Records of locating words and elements
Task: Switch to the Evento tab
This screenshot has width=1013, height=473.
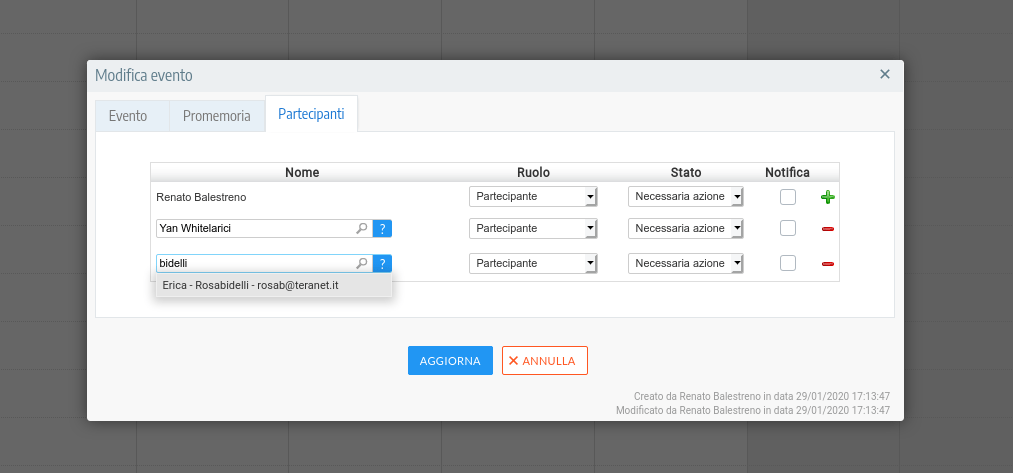Action: pyautogui.click(x=128, y=116)
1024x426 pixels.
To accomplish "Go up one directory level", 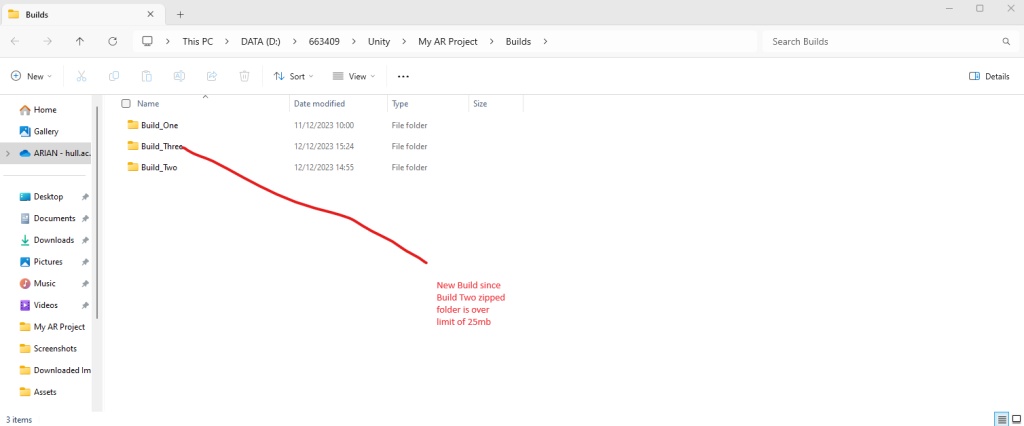I will pos(80,41).
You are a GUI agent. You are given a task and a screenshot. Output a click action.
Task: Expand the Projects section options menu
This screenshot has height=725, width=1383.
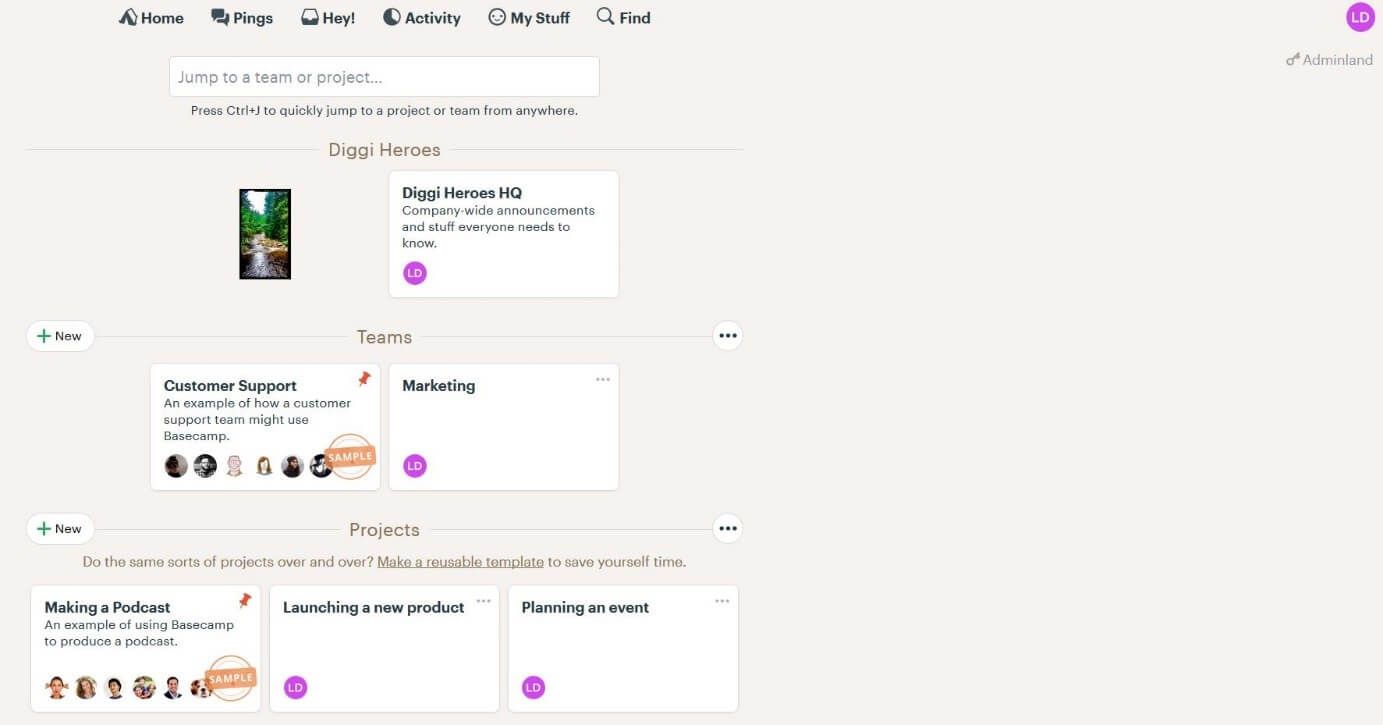point(728,529)
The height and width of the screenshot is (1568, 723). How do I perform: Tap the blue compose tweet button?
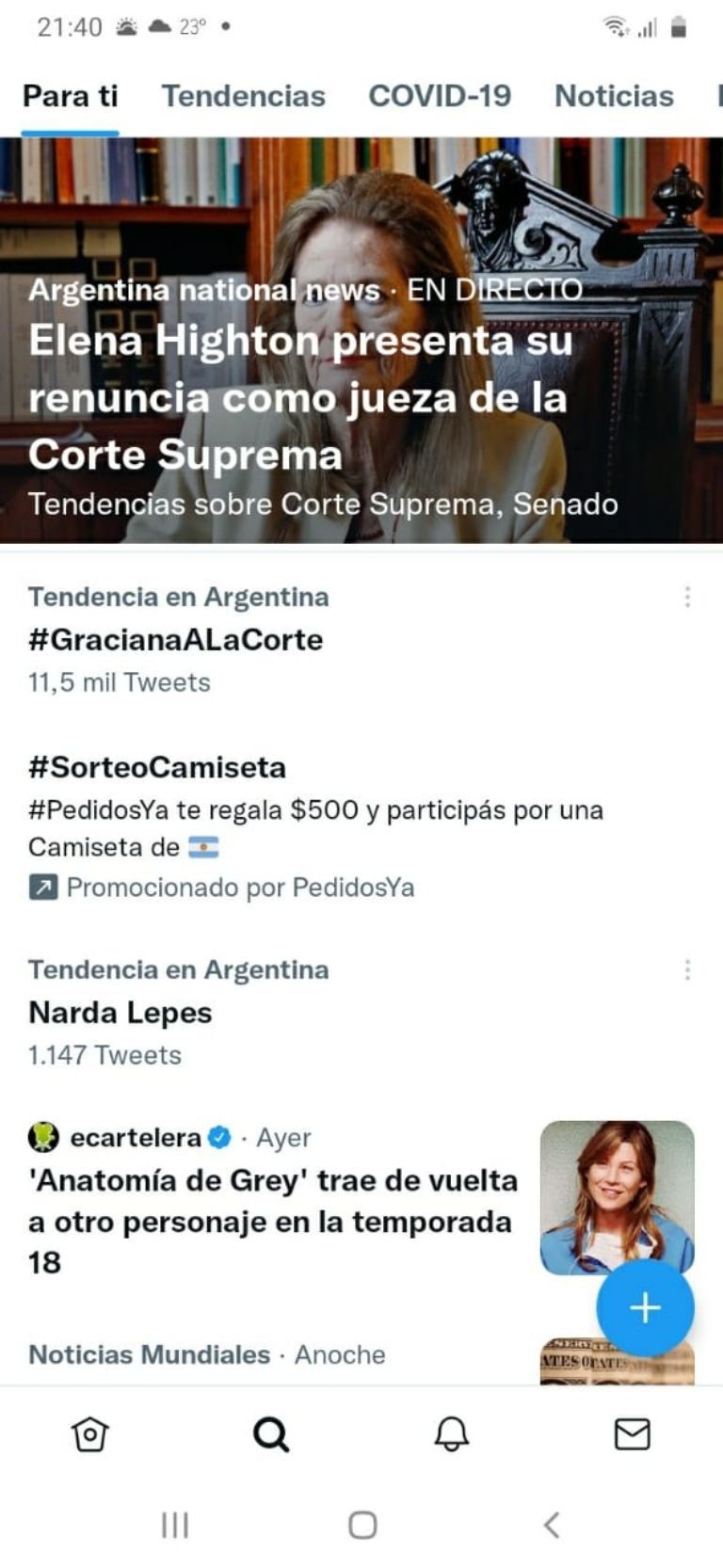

Request
Write out the lines starting at the one that contains "You are a GUI" and ending at the last line, switching "screenshot" to "image" and keeping everything else the same. Leave the pictures out.

Task answer
You are a GUI agent. You are given a task and a image. Output a click action.
Task: Expand the Projects section options menu
This image has height=725, width=1383.
point(728,529)
The height and width of the image is (1568, 723). How do I perform: Tap the blue compose tweet button?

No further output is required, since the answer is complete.